Но в 54-м, примерно год спустя после смерти Сталина, появились первые признаки протеста польской интеллигенции против режима. Все началось, казалось бы, безобидно: на собрании Союза писателей подвергся критике школьный учебник, новое руководство по истории польской литературы. Но били по мешку, а имели в виду осла: хотя речь и шла лишь об одном учебнике, на прицел взяли всю политику партии в области культуры. Уже вскоре заговорили об «оттепели», используя название важного, хотя и малозначительного в литературном отношении, романа Ильи Эренбурга.

Постепенная либерализация пошла на пользу и мне. Осенью 1954 года я позвонил в контрольную комиссию партии и спросил, напустив на себя наивность, не изменилось ли что-нибудь с запрещением публиковаться. Какой-то преисполненный усердия товарищ ответил, что он уже сегодня займется моим делом. Несколько позже мне сообщили, что на следующий день надлежит явиться к товарищу Ц., влиятельному функционеру. Дела выглядели явно неплохо.

И действительно, меня сразу же впустили. Правда, он говорил со мной не в комнате, а в коридоре.

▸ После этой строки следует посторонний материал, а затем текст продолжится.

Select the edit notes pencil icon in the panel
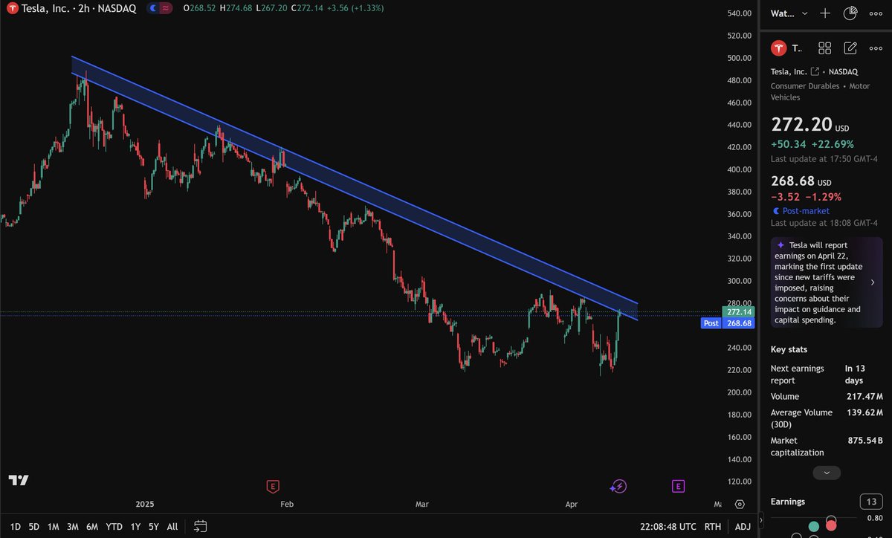Screen dimensions: 892x538 click(850, 48)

Ц. был пожилым, сухощавым, несколько меланхоличным человеком, который, как мне позже рассказали, провел много лет в сталинских лагерях. Он, сказал Ц. неприветливо, проверил мои материалы и не нашел причины для запрета работать. Я могу снова публиковаться, начиная хоть сейчас. На мои вопросы он отреагировал пожатием плеч: «Это была ошибка, недоразумение». Больше он не мог или не хотел мне ничего объяснять. Так я никогда и не узнал, почему был объявлен этот запрет и почему он был отменен через полтора года. То же происходило и с другими, которые годами сидели в тюрьмах. Вот какова была польская действительность сталинистских времен.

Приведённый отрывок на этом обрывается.